Poor Joseph was stricken to incoherence by the injustice of this accusation, and could only gaze after the matron in shocked bewilderment. He was recalled to a sense of his surroundings by the entrance of the servants, to clear the table, and went away to look for someone with whom he could discuss the latest developments of the case.

He was fortunate enough to find Mathilda, and at once took her by the arm and led her off to the library. "I'm getting old, Tilda - too old for this kind of thing!" he told her. "Yesterday I thought that if only the cloud could be lifted from Stephen, nothing else would matter. Today I find myself with a possibility so horrible - Tilda, who, I ask of you, could bear such a grudge against Stephen?"

"It might not be so much a question of a grudge as an instinct of pure sauve qui petit," she pointed out.

"No one but a snake in the grass could do such a thing!" She said dryly: "Anyone capable of stabbing his host in the back would surely be quite capable of throwing the blame on to someone else."

"Mottisfont?" he said. "Roydon? Paula? How can you think such a thing of any one of them?"

"I envy you your touching faith in human nature, Joe."

She was sorry, however, that she had said that, for Joseph took it as a cue, and said in a very noble way that he thanked God he had got faith in human nature. While she did not doubt that his trusting disposition had sustained a severe shock, and could even be sorry for his distress, she was in no mood to tolerate play-acting, and soon shook him off. Between his relief at knowing Stephen to be exonerated and his dread of discovering that his beloved niece, or his old friend Mottisfont, or poor young Roydon was the guilty party, he was so spiritually torn that the optimism of a lifetime seemed to be in danger of deserting him.
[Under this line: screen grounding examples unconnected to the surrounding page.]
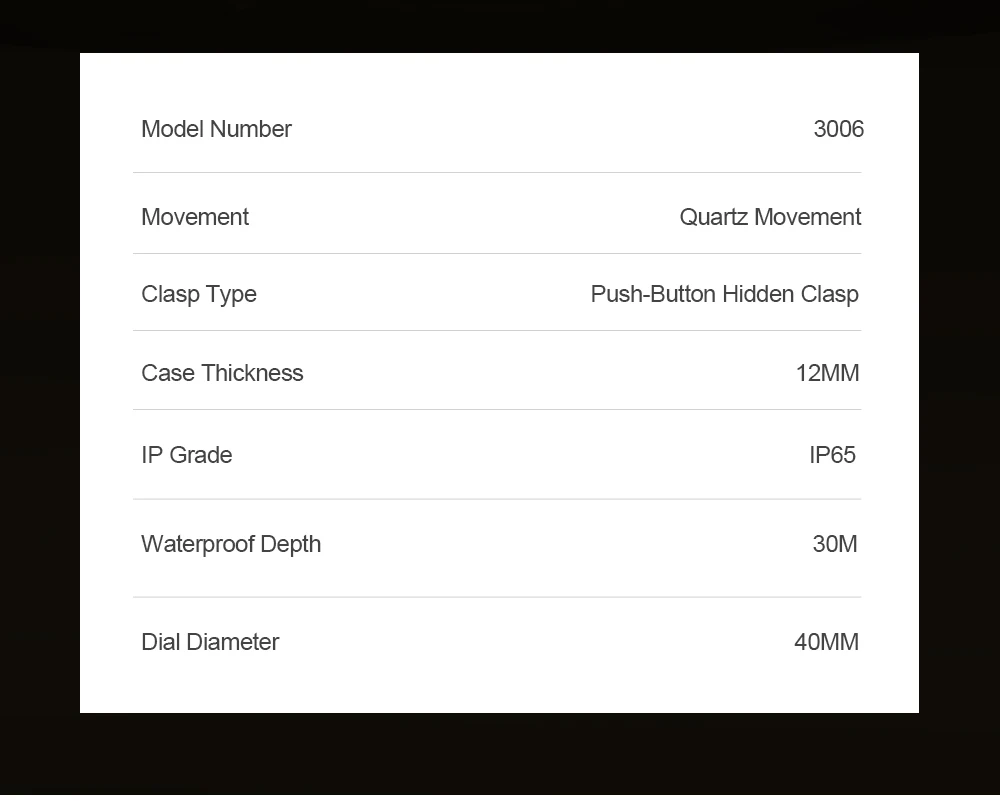Click the Waterproof Depth label
The height and width of the screenshot is (801, 1000).
[x=231, y=545]
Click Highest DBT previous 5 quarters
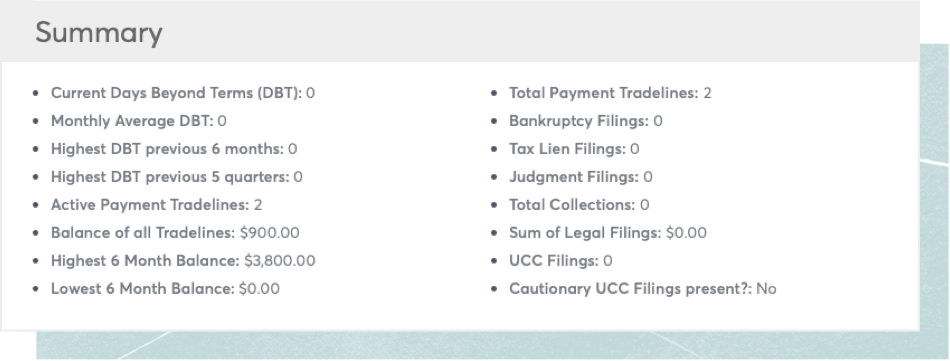Screen dimensions: 950x361 177,177
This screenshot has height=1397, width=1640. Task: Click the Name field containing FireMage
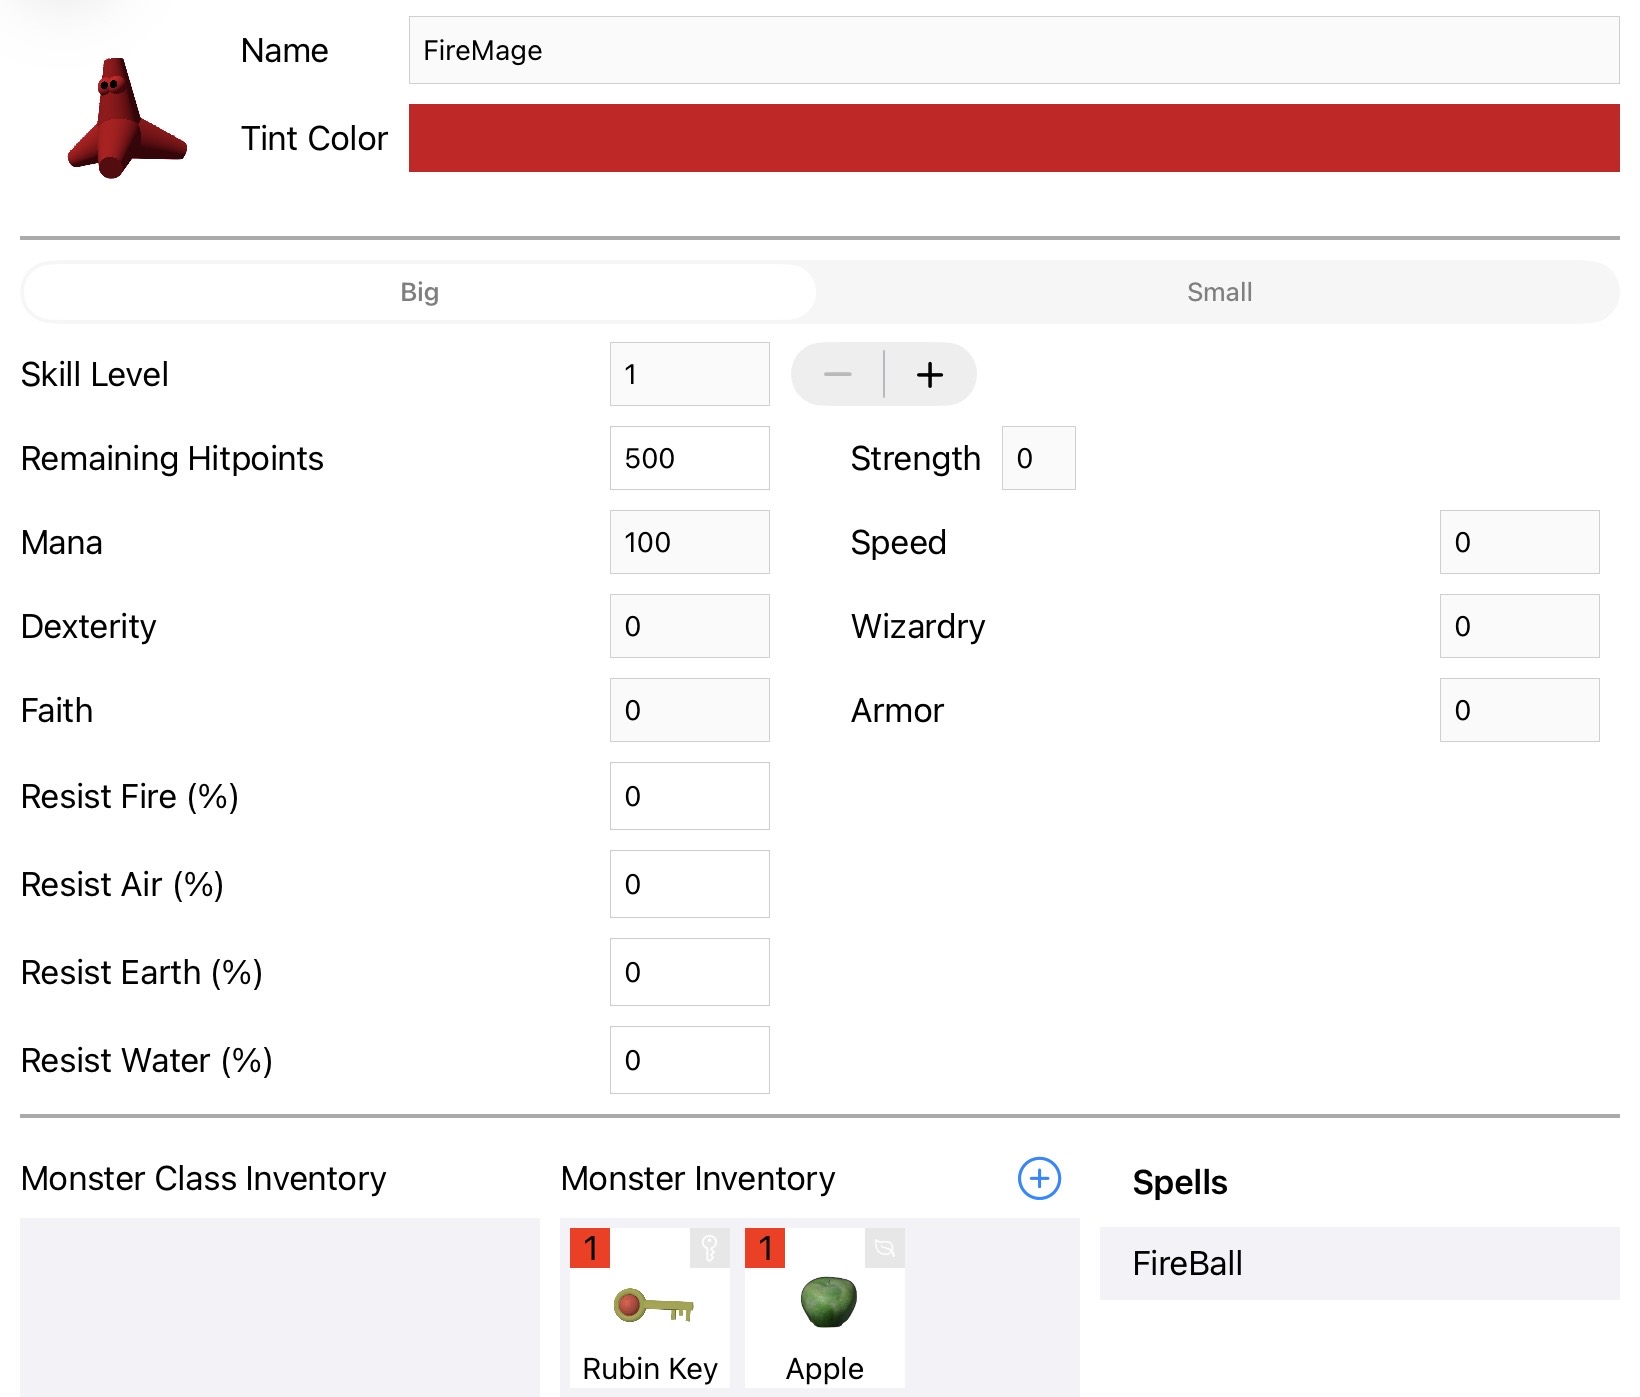[x=1013, y=51]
Of the three people now, presumably, equally suspected of having murdered Nathaniel, Paula showed the most coolness. She discussed, with a cold-bloodedness worthy of Stephen, the chances of Roydon's having done the deed, and said that, speaking from an artistic point of view, she hoped that he hadn't, since he had a Future before him.
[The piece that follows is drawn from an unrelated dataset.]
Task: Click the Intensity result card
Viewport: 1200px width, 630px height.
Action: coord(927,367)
"I imagine I must be out of the running," she said, walking about the room in her usual restless way. "No one could suspect me of trying to throw the blame on to my own brother! If there had been any bequests to them in Uncle's will, I should have said that one of the servants had done it, probably Ford; but as it is they none of them had the slightest motive." She turned her brilliant gaze upon Mathilda, adding impulsively: "If one wasn't a suspect oneself, wouldn't it be interesting, Mathilda? I think I could actually enjoy it!"

"Neither Joe nor I are suspects, and I can assure you we aren't enjoying it!" said Mathilda.